Prenons maintenant exemple sur Shyamalan, dans un registre différent, avec The Village. Au milieu du film, le personnage principal est brutalement agressé par le personnage d'Adrian Brody, le crétin du village. Comment cela est–il montré ? Lucius (Joaquin Phoenix) va se marier avec la meilleure amie de Noah (Adrian Brody). Une première scène dans laquelle on voit plusieurs filles féliciter sa future femme, Ivy et puis la scène. On y découvre Noah, triste, abattu, qui vient rendre visite à Lucius. Ce dernier le laisse rentrer, lui tourne le dos, lui explique que Ivy l'aime aussi, d'un amour différent. Il se retourne et… s'arrête. Il baisse les yeux et on découvre un couteau qui ressort de la plaie. Pas de son, pas de musique, rien que ce plan horrible où l'on découvre un couteau qui ressort d'une plaine. Lucius s'écroule, Noah s'en va. Plan général au ras du sol où l'on voit Lucius perdre connaissance… Soudain Noah revient, hésite… et poignarde Lucius une dizaine de fois. Pendant ce plan, par un souçi de pudeur, la caméra zoome sur un coin de la pièce et nous cache le meurtre qui est maintenant inaudible du fait de la musique (et puis des coups de couteaux ça fait pas beaucoup de bruit).
Qu'est–ce qu'on peut dire de cette scène ? Premièrement Shyamalan sait exactement ce qu'il a le droit de montrer. Ensuite il ne montre que des débuts et des fins d'actions, qui, par leur manque de continuité, comme des arrêts sur images, interpellent et étonnent.

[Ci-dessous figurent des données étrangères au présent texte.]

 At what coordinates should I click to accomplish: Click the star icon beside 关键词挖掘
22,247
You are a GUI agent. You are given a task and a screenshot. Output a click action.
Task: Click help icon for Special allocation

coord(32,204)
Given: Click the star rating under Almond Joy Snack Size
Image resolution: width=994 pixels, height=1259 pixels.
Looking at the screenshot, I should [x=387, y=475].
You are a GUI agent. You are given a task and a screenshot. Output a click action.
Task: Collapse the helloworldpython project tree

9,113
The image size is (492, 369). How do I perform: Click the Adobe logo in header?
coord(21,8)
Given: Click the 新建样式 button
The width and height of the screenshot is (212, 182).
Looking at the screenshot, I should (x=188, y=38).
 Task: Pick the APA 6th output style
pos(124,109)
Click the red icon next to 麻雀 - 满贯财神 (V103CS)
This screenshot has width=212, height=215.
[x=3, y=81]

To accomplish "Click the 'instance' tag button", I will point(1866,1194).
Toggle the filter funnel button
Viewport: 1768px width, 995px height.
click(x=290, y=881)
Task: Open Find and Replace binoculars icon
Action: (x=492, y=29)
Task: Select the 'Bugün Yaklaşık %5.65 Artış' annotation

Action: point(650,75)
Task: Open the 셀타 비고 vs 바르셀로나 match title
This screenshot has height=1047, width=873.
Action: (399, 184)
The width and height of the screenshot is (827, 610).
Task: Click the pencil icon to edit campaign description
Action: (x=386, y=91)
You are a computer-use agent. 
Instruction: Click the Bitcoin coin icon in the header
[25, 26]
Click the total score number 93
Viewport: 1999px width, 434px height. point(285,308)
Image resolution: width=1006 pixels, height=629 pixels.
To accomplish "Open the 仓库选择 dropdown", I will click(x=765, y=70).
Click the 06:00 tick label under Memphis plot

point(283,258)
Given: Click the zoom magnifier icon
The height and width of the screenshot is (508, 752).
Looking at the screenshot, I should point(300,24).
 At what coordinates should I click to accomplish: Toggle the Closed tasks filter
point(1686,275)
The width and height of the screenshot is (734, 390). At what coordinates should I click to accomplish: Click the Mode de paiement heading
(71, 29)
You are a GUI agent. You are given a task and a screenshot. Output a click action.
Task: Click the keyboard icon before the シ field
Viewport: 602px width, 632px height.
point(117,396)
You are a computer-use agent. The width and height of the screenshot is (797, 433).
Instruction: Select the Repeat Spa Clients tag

Mais surtout, Shyamalan ne veut pas nous faire souffrir : Lucius est considéré depuis le début du film comme le héros, un peu étrange et décalé dirons–nous, silencieux et touchant… C'est un garçon, il apparaît en premier au générique de début, il est amoureux de la jolie fille (aveugle), il est fort, courageux et c'est Joaquin Phoenix… C'est le héros pour chaque spectateur et l'agresser, le tuer, c'est tuer le spectateur.
Cela fonctionne parce qu'on s'identifie à lui. Dans The Shining de Stanley Kubrick, dont je parlerais un peu plus tard, on ne s'identifie pas au personnage de Jack Nicholson.
Shyamalan respecte à moitié une règle d'or : on ne tue pas un personnage attachant. Le tuer c'est briser le lien qui opérait entre lui et le spectateur. Autre exemple : Man on Fire de Tony Scott. Un ancien militaire, Denzel Washington, est engagé comme garde du corps d'une petite fille jouée par Dakota Fanning. Bien sûr, ils se font attaquer et la petite fille se fait enlever. Washington est blessé, tombe dans le coma… Et quand il se réveille on lui apprend que la petite fille est morte.
C'est là que Scott fait une erreur monumentale. Au cinéma, les gens meurent parfois dans le champ, parfois hors–champ, le plus souvent on les voit être attaqués par une bête, traînés dans la forêt et on entend un cri horrible signifiant : je suis mort. On les voit se prendre des balles, on voit leur voiture prendre feu… Mais dans un film d'action, on ne nous dit jamais : "Truc est mort." Tant qu'on ne l'a pas vu, il n'est pas vraiment mort.